Written by Thomas Forst | May 28, 2026 1:17:48 PM

 
The cardiometabolic field is advancing faster than most early-phase trial frameworks were built to accommodate. That gap — between how quickly the science is moving and how slowly study design adapts — is where programmes go wrong.

Over the past decade, cardiometabolic drug development has undergone a transformation that rivals anything seen in the previous three combined. The rise of GLP-1 receptor agonists didn't just produce effective therapies — it forced a fundamental rethink of what we're studying, how we measure success, and what regulators, payers, and patients actually need to see from an early-phase programme.

For sponsors navigating this landscape, the challenge is no longer simply getting a drug into humans. It's generating the right human data, early enough, to make confident development decisions — in a field where the goalposts are visibly moving.

Here's what that means in practice.

Obesity is no longer a weight problem. Trials need to reflect that.

For most of its history, obesity research was defined by a narrow question: does this drug reduce body weight? The GLP-1 era has made that question almost redundant. Of course effective obesity drugs reduce body weight. The question sponsors now face is: what else does your drug do, and how do you prove it?

Obesity is a chronic, systemic disease that drives cardiovascular events, fatty liver disease, kidney dysfunction, sleep apnoea, and type 2 diabetes. Therapies that reduce only weight, without meaningfully addressing these downstream consequences, face an increasingly sceptical audience — from regulators asking for cardiovascular outcome data to payers asking why they should fund a drug that looks like everything already on the market.

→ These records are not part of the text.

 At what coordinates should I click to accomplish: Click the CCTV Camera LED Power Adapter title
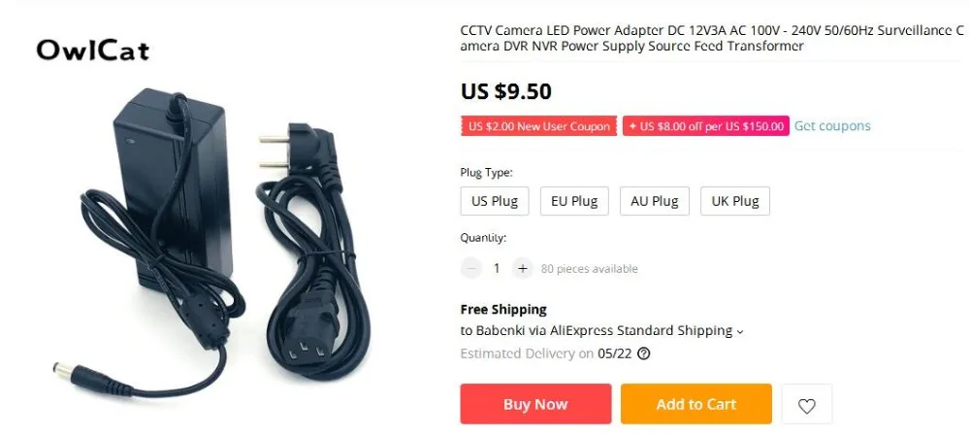pos(712,39)
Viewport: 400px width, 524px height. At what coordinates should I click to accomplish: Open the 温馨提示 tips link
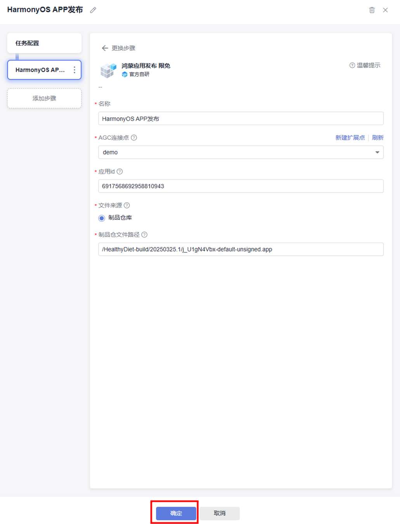click(x=365, y=65)
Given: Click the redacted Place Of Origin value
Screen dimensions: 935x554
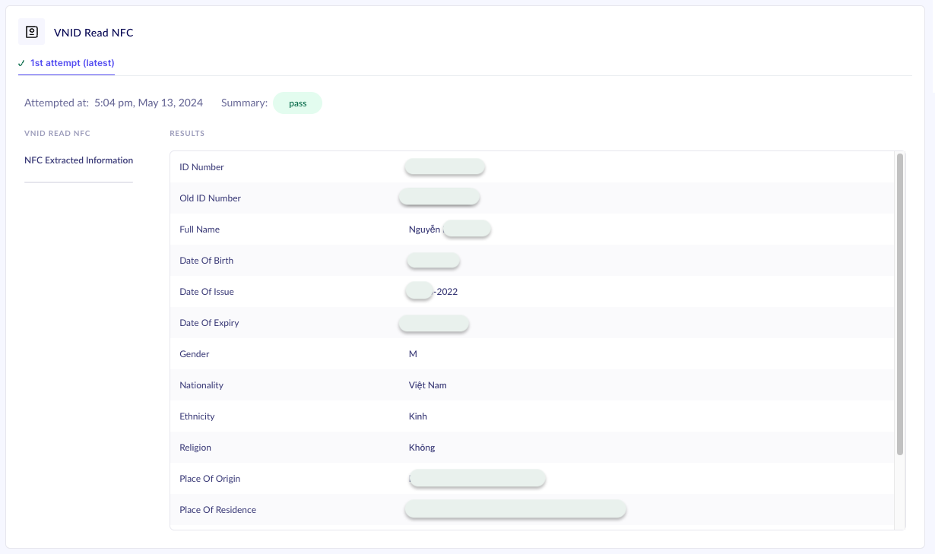Looking at the screenshot, I should [x=477, y=479].
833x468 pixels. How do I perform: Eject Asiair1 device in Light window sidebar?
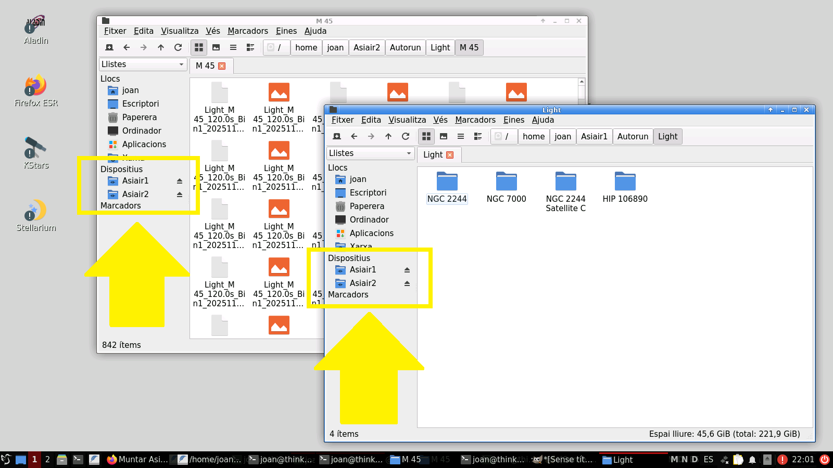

Trial design has to catch up with this. Endpoints need to go beyond BMI. Fat distribution — specifically ectopic and visceral fat — is a stronger predictor of cardiometabolic risk than body weight, yet most traditional obesity trials don't measure it systematically. Biomarkers of inflammation, adipokine profiles, body composition imaging, and patient-reported outcomes around appetite and quality of life are no longer optional add-ons; they're increasingly expected.

At the same time, placebo-controlled designs are under ethical pressure. When effective therapies exist and their cardioprotective benefits are established, keeping patients on placebo for extended periods is harder to justify — scientifically and ethically. Alternative designs, including active comparator studies and putative placebo approaches using statistical matching to historical data, are becoming the direction of travel.

 

In diabetes, lowering glucose is the baseline, not the goal.

Diabetes drug development has undergone a similar shift. For decades, HbA1c was the central endpoint. A drug that lowered blood glucose was considered a success. That era is over.

Today, regulators, clinicians, and payers expect new diabetes therapies to demonstrate cardiovascular benefit, renal protection, and broader metabolic improvement. Glucose reduction is now the floor, not the ceiling. Differentiation comes from everything else a molecule can do.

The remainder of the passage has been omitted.